Monday, March 5, 2012

What Happened With the Stimulus

In Commentary magazine, two economics professors from Stanford, Cogan and Taylor, have published an analysis of the two stimulus packages, by Bush in 2008 and Obama in 2009, to see their respective effects.

President Bush’s February 2008 program totaled $152 billion. President Obama’s bill, enacted a year later, was considerably larger at $862 billion. This money went to individuals and to local governments; very little was used by the federal government to buy goods and services.
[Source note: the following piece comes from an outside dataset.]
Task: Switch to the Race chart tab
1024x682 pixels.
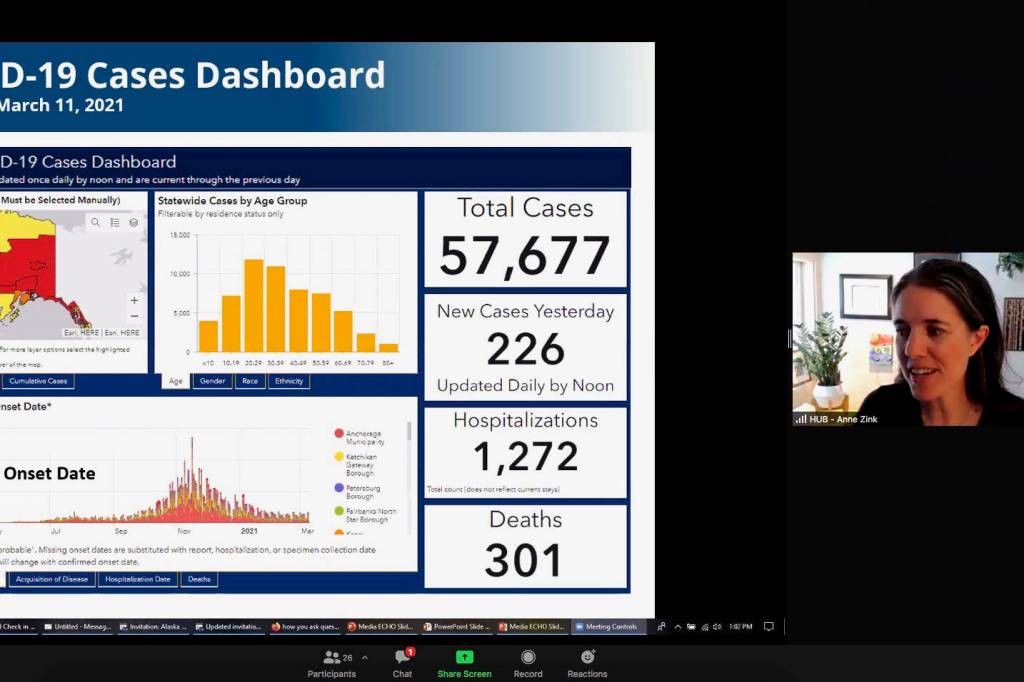Action: coord(250,381)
After Keynes, it is assumed that an increase in available money results in increased spending and increased GDP. After more than three years since the crisis flared up, unemployment is still very high and economic growth is weak.
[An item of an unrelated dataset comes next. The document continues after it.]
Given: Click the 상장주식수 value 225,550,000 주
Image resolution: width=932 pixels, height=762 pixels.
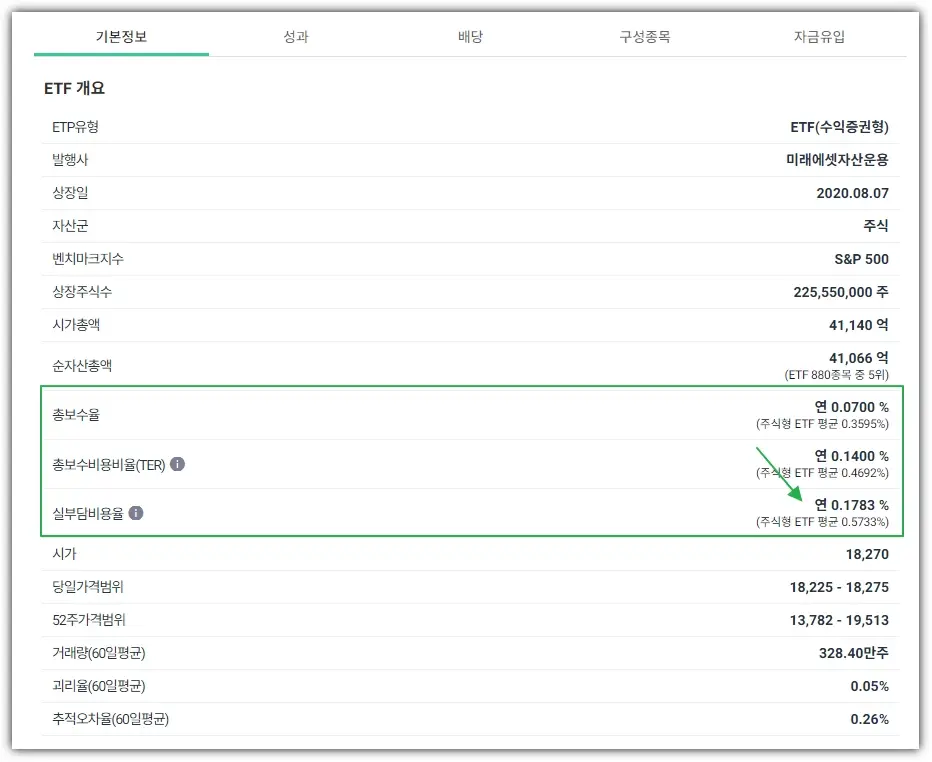Looking at the screenshot, I should pyautogui.click(x=840, y=292).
The following graph shows disposable personal income--with the addition of the stimulus--beside consumption expenditures. (It includes a little blip in the silly "Cash for Clunkers" idea and how it did virtually nothing in the economy.) What is obvious is that increasing income did not increase expenditures.
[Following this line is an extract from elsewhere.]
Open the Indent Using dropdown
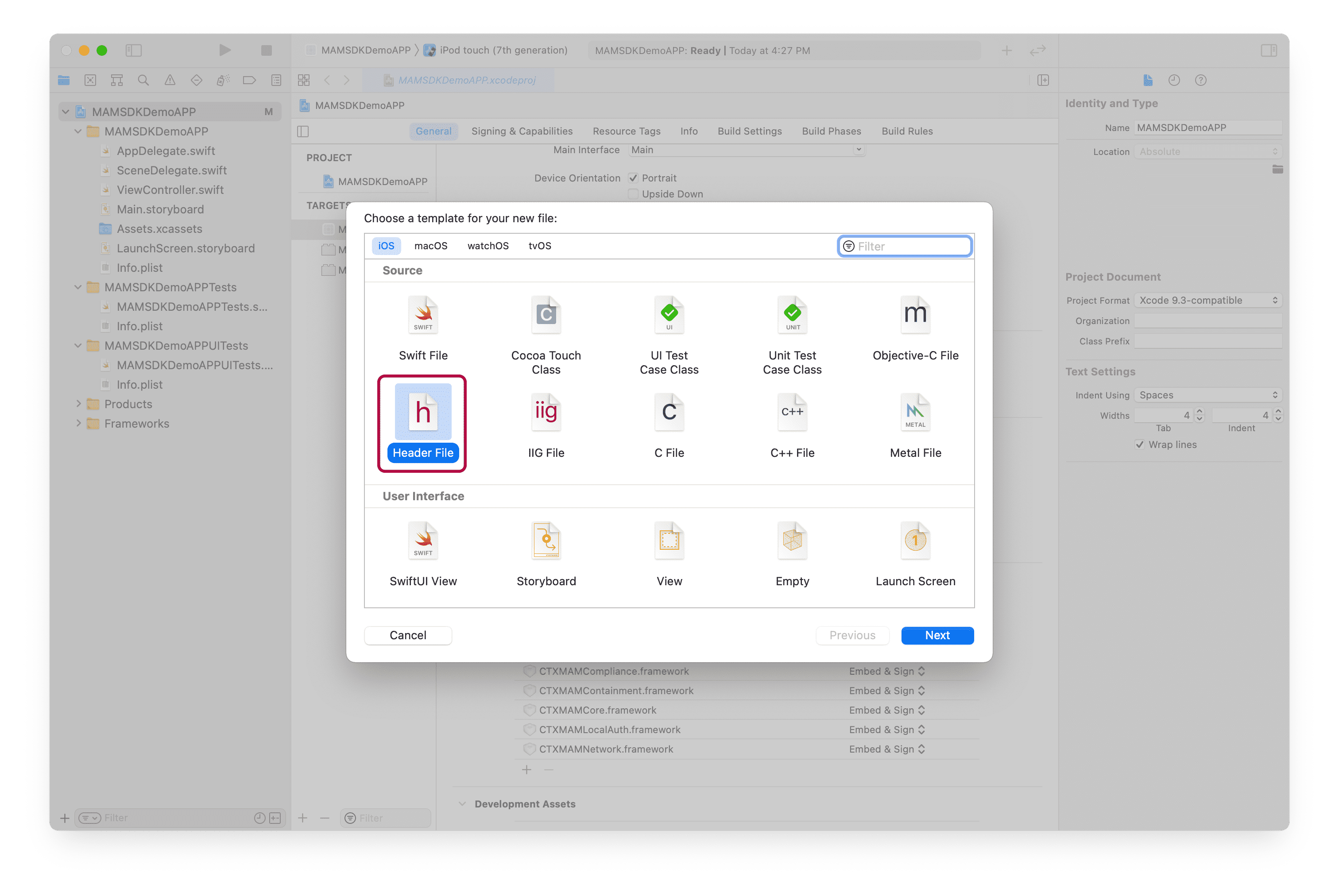The height and width of the screenshot is (896, 1339). (x=1207, y=395)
Why? Why didn't the money, 1.14 trillion dollars, stimulate the economy? Why didn't the Keynesian prediction come true?

Nobel Prize–winning economists Milton Friedman and Franco Modigliani explained years ago that individuals do not increase consumption much when their income increases temporarily. Instead, they save most of the funds or use the money to pay back some of their outstanding debts.

So the federal government borrowed 1.14 trillion dollars and gave it to households and local governments who then used the money to pay down their debts.

In essence, the increased money the federal government borrowed was used to reduce net borrowing by households and local governments.

One of the qualities of Progressivism is confidence in management techniques. Management, leadership, vision--these are all aspects of the movement that relies upon expertise in government, that defies the cynicism that the governmental world is too complex for definitive management. This stimulus idea--from both parties--has been a gigantic failure and should give the citizen caution, if not their politicians.